**Problem details**.
Go through the entries below and count the lines where the word "will" appears; give only the count.

**Stored items**.
────────────────────
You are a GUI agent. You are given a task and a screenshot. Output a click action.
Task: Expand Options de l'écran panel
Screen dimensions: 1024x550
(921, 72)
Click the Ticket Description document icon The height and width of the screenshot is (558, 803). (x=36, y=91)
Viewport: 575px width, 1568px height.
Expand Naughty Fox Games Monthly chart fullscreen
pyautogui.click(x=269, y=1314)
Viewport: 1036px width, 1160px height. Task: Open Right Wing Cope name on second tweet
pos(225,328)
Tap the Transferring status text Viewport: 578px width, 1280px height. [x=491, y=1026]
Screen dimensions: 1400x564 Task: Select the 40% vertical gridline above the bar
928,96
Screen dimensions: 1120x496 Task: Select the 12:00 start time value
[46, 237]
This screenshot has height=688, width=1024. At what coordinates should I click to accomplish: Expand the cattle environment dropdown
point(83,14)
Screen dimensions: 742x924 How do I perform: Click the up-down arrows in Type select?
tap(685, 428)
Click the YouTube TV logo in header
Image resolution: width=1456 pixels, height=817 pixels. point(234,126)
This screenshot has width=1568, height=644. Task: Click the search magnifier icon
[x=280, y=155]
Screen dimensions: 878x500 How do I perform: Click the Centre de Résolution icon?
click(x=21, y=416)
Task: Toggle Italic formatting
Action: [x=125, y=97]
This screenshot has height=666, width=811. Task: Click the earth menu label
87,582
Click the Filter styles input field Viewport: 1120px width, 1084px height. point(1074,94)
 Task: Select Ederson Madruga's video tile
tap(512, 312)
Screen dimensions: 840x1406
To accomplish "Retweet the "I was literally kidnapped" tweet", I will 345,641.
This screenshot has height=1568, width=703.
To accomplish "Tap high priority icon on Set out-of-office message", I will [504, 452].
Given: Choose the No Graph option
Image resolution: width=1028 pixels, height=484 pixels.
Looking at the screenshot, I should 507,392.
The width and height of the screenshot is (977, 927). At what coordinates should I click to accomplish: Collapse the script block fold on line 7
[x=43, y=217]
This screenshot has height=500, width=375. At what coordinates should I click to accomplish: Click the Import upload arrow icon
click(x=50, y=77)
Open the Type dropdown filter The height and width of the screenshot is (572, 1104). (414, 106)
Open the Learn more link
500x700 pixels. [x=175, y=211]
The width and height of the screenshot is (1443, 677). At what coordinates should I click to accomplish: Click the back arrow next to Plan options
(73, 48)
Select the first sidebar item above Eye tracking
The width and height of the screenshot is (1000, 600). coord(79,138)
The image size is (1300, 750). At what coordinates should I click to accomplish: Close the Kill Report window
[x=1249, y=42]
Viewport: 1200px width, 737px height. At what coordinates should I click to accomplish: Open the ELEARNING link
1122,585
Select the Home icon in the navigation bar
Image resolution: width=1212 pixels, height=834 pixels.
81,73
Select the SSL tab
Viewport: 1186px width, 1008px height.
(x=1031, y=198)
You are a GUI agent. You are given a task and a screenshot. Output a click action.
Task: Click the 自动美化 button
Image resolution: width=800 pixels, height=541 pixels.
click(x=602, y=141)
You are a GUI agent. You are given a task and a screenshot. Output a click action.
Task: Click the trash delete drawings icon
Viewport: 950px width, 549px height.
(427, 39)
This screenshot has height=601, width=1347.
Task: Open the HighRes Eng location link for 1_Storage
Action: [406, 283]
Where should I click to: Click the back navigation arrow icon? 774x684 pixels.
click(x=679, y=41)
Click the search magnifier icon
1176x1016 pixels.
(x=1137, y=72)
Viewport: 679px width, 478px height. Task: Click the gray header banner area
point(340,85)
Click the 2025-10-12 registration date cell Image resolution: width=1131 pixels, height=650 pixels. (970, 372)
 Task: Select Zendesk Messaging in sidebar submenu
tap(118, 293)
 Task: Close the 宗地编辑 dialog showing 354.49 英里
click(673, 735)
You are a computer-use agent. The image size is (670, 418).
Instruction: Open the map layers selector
────────────────────
**Answer**.
2